The novelty effect is a cognitive bias where users exhibit increased engagement, satisfaction, and positive evaluation toward something simply because it is new and unfamiliar, regardless of whether the new thing is objectively better than what it replaced — and this effect reliably fades as the novelty wears off, typically within two to four weeks of regular exposure. In UX, the novelty effect is both an asset and a trap: it explains why new feature launches, redesigns, and product releases generate initial excitement and positive feedback that may not reflect the feature's lasting value, and it warns designers that early adoption metrics are unreliable predictors of long-term engagement. Understanding the novelty effect is essential for making sound design decisions because it teaches teams to distrust the initial enthusiasm that follows any change and instead wait for the novelty to decay before evaluating whether a change genuinely improved the experience.

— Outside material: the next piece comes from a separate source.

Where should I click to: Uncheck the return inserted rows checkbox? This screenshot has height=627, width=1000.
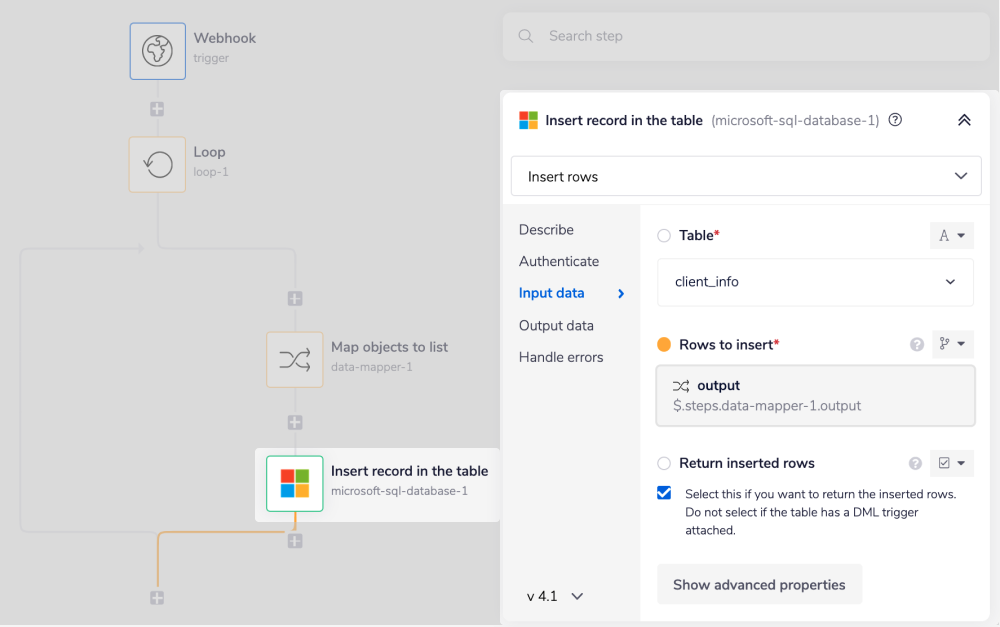(x=664, y=492)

Snapchat regularly introduces new features — filters, lenses, Snap Map, Spotlight — that generate massive initial engagement driven by the novelty of new creative tools and social mechanics. The features that survive long-term are those that solve genuine social needs (sending disappearing messages, sharing location with close friends) rather than those that rely purely on novelty (many AR lenses see usage spikes then rapid decline). Snapchat's strategy of continuous novelty injection keeps the overall platform fresh while accepting that individual features will follow a novelty curve.
When Slack introduces interface changes, they typically roll them out gradually and monitor engagement metrics over weeks rather than days, explicitly accounting for the novelty effect in their evaluation criteria. Features like threaded conversations and Slack Connect were evaluated on sustained usage patterns well after the initial excitement faded, ensuring that adoption metrics reflected genuine workflow integration rather than curiosity-driven exploration. This measured approach prevents the team from over-investing in features that generate initial buzz but fail to deliver lasting value.

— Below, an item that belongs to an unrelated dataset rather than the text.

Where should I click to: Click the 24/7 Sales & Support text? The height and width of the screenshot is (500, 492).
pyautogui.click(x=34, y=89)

A product team launches a major dashboard redesign and celebrates when engagement metrics show a 25% increase in the first week — more clicks, longer session times, more feature exploration — without recognizing that these increases are almost entirely attributable to users exploring an unfamiliar interface. By week five, engagement has returned to pre-redesign levels, and some metrics have actually declined because the new layout disrupted established workflows that users had optimized over months of use. The team made strategic decisions based on novelty-inflated data, committing resources to extending the redesign approach when they should have been investigating why the sustained value was not materializing.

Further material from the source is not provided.